League honours: English League 11, Irish League 2.
Medals -
League championships 9, Scottish Cup 3, Glasgow Cup 7, Charity Cup 8.
The club paid their gracious tribute to Alan Morton by electing him to the Board of Directors in season 1932/33. he began the season as a player, but after 6 league games and a Glasgow Cup tie, he pulled the honoured jersey over his head for the last time. Co-opted to the Board, his election was confirmed with sweeping satisfaction throughout the football world, as fitting recognition of this soccer immortal. "The Little Blue Devil", as Ivan Sharpe, the noted English writer dubbed him after he had bamboozled and jinked his way around the stricken English defenders in an International, brought freshness and infinite wisdom to the Board. His ability to read a game off the field as clearly as on it, enabled flaws to be detected and repaired, while in one glance, he could analyse a new player with his X-ray eyes and predict how he would comport himself in the future. he rarely made a mistake.
I say there will never be another Alan Morton. Master players will come and go. So too will men of greater physical structure, but none with the artifice, the poise, the amazing dexterity, assurance begotten of innate skill, lightning reflexes, and perhaps the greatest of his virtues, split-second timing.
He played 495 matches, all for the first eleven, and scored 115 goals.
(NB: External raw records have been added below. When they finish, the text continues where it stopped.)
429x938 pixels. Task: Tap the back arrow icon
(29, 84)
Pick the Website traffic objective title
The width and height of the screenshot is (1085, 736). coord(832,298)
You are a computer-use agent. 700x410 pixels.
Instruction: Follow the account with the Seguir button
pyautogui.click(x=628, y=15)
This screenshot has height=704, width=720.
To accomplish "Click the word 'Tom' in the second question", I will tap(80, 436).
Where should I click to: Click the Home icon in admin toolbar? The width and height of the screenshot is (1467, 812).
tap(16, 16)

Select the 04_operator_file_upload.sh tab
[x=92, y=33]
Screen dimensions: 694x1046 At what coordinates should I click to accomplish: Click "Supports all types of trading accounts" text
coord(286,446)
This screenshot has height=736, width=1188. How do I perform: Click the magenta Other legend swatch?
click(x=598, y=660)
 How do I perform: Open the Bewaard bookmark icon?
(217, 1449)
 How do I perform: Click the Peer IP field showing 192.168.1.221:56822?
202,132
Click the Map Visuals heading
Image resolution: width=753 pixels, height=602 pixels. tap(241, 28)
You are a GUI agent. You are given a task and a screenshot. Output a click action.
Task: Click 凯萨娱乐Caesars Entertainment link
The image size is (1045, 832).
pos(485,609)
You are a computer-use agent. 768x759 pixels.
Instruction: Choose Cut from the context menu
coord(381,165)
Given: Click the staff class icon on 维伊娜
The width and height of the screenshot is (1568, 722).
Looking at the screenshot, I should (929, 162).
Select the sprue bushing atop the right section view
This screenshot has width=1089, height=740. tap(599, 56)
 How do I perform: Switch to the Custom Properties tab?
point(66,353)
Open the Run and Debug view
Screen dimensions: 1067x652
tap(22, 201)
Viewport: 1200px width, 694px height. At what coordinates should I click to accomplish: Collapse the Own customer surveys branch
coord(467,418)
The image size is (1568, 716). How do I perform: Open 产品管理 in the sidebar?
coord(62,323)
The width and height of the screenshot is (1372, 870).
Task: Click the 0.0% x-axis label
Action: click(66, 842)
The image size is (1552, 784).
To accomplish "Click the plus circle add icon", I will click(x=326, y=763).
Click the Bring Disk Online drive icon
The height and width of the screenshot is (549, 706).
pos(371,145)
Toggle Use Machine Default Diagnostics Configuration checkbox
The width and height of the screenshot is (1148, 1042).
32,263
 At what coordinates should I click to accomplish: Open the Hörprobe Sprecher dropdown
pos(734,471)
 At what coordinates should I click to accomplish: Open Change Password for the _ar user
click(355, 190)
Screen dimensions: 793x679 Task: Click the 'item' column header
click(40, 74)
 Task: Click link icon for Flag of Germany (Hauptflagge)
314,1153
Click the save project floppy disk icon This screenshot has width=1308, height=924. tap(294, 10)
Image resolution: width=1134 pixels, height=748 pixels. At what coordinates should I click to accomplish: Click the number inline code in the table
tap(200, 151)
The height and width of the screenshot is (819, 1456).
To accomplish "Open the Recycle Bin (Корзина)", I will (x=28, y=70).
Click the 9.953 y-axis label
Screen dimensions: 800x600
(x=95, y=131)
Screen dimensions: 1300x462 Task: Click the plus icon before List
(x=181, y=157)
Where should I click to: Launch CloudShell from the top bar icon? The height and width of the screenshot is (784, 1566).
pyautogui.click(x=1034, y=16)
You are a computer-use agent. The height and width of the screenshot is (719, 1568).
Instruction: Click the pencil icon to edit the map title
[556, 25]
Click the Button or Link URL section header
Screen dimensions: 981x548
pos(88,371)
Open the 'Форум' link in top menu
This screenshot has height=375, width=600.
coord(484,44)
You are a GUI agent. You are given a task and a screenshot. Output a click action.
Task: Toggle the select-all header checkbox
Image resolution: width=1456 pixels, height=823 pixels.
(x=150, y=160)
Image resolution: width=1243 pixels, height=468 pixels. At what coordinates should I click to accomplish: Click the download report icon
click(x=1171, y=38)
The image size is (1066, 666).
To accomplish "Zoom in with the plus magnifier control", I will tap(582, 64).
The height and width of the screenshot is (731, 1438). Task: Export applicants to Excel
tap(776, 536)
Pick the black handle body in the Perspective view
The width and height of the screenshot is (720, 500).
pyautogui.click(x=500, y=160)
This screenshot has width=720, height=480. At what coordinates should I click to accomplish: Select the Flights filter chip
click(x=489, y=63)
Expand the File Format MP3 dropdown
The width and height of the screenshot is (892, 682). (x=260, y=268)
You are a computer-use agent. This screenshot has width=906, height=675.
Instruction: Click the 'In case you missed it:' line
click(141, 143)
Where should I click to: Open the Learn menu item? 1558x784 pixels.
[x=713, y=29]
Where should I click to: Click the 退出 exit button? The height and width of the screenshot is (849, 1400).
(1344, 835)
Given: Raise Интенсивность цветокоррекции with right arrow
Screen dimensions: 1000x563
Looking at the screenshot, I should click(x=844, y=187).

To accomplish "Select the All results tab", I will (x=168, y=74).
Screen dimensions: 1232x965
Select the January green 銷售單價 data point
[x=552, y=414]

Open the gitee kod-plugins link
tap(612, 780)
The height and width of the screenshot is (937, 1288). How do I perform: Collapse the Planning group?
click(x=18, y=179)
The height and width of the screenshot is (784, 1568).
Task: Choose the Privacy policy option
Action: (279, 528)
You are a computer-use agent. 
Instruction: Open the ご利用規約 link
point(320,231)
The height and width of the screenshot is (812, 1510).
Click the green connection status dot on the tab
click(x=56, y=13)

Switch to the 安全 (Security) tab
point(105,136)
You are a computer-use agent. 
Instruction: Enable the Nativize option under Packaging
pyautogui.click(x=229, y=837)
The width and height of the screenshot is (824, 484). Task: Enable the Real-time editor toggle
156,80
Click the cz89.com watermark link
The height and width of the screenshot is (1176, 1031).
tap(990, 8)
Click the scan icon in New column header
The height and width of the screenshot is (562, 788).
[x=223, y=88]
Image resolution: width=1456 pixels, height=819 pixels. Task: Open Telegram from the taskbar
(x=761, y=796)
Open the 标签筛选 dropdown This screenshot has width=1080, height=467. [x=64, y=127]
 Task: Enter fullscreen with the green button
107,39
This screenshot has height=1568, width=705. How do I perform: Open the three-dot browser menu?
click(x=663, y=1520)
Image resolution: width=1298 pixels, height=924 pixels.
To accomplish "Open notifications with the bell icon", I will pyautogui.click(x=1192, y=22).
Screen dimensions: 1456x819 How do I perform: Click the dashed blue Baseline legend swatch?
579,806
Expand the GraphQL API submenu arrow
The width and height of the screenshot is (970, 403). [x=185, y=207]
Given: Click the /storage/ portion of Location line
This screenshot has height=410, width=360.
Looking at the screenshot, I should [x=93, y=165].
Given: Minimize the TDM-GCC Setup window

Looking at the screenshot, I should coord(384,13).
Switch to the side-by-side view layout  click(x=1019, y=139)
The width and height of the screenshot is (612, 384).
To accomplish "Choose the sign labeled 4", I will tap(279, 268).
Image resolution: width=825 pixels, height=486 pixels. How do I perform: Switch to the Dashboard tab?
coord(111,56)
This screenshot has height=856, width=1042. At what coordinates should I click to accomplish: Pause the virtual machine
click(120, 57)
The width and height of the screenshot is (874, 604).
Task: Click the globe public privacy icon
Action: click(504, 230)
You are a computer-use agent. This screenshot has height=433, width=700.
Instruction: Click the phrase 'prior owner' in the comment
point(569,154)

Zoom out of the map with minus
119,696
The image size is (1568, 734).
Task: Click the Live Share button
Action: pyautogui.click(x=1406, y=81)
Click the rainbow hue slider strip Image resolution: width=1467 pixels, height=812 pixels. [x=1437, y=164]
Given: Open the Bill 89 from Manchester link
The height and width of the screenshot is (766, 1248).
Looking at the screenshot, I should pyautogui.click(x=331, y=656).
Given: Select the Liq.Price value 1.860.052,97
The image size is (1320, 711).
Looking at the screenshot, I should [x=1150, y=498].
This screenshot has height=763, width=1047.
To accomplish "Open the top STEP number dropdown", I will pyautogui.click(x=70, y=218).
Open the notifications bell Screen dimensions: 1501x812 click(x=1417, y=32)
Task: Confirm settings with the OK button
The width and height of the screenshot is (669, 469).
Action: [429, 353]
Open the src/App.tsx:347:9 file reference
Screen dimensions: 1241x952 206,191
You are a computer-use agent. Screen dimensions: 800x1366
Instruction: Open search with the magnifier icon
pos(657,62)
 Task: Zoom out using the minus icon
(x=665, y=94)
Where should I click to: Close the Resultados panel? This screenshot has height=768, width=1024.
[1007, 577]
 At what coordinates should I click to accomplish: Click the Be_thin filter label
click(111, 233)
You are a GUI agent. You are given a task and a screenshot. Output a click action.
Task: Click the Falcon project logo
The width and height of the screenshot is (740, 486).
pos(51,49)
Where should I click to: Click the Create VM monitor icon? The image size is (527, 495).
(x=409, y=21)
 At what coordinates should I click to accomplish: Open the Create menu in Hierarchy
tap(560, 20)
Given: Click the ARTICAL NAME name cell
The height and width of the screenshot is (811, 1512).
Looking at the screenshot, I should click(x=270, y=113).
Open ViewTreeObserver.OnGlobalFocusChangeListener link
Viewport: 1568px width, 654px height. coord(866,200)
No defence could quiten him. He set his own standards, just as Pele, the Brazilain wonderboy, or Di Stefano, or Puskas, of Real Madrid, did at their peak. He was world class even before he reached full maturity. He has said: "As a boy, I practiced for hours at a stretch with a ball, until I felt I was master of it. I loved every minute." And he certainly showed it in his supreme composure as he prodded for a back's weakness, and played on to it until his rival was left utterly bewildered at the ghost he could not lay. The England selectors, on one occasion, tried to solve the puzzle by fielding a player almosy his own size of 5ft 4inches. The luckless Englishman was driven to distraction as Alan sped past him as though he didn't exist - and the chuckling Scots on the Hampden terracing whooped their delight.